§ **Assigned task**: Locate the string "label" in the listing below. Copy every line where it is found.

Start of Data for the task

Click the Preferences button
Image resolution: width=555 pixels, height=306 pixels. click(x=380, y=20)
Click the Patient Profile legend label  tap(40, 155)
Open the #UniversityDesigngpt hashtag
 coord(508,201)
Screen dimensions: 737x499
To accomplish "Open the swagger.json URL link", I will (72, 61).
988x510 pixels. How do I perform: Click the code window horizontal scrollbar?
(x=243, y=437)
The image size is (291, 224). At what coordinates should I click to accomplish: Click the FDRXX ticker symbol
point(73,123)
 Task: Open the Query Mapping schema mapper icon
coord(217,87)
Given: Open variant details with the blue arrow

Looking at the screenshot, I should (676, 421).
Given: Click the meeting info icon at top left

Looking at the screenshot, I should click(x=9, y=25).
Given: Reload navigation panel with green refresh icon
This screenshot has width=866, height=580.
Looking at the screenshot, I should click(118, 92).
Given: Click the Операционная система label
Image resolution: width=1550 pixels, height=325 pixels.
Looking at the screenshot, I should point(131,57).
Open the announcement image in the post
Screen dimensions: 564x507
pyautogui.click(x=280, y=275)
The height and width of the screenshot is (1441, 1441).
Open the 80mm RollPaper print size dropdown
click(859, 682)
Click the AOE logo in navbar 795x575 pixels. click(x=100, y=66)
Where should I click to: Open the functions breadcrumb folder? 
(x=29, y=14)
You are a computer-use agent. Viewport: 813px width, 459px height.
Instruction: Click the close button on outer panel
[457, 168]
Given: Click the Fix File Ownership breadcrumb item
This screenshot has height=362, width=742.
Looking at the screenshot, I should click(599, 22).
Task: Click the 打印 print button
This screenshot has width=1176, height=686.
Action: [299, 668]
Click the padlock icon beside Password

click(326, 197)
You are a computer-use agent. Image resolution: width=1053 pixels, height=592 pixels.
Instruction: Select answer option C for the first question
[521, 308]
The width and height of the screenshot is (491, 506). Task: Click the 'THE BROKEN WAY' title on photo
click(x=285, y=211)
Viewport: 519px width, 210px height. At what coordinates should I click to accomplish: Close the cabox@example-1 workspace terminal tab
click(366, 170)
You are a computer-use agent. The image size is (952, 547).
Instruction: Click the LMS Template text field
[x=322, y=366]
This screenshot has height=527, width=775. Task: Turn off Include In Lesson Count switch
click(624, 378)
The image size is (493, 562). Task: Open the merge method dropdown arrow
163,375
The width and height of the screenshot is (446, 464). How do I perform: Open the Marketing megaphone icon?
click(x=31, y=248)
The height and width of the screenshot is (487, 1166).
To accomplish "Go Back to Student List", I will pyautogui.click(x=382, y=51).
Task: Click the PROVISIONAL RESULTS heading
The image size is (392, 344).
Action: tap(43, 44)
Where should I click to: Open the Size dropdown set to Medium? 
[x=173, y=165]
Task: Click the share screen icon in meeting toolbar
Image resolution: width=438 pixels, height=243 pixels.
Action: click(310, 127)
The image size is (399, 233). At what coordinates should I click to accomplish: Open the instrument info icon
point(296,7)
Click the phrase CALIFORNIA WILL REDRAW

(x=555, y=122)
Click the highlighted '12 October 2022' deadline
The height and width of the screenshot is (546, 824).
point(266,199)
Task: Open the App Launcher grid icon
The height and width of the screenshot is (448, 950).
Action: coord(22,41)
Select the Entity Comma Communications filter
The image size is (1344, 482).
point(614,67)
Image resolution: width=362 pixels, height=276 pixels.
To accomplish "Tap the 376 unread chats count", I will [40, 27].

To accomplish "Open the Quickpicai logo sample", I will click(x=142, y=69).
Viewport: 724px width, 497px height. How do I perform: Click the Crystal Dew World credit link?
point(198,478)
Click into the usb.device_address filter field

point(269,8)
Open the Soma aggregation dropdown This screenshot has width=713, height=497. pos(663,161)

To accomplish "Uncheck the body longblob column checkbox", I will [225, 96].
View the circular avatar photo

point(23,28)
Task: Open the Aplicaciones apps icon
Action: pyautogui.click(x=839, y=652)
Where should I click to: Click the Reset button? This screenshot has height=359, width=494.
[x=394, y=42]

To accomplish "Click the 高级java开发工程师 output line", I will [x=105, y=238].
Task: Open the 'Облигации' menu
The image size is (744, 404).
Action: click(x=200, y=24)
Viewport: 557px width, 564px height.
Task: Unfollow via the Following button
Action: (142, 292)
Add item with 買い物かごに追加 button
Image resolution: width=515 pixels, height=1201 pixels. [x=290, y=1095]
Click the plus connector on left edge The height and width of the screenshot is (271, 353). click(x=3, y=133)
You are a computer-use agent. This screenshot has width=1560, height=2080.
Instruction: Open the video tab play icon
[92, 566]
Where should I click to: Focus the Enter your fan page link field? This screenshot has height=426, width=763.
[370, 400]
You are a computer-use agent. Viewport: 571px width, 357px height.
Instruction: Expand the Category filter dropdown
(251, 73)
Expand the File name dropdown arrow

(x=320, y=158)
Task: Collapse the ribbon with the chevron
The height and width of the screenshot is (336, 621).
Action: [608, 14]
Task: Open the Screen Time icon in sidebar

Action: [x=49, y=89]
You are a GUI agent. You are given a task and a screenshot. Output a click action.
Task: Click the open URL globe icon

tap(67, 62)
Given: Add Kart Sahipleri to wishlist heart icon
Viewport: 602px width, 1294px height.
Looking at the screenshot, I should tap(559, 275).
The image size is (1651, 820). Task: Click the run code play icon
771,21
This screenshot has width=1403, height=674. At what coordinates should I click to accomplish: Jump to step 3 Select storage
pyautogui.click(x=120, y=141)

End of Data for the task

§ **Exercise answer**:
Click the Patient Profile legend label  tap(40, 155)
Given: Click the Операционная система label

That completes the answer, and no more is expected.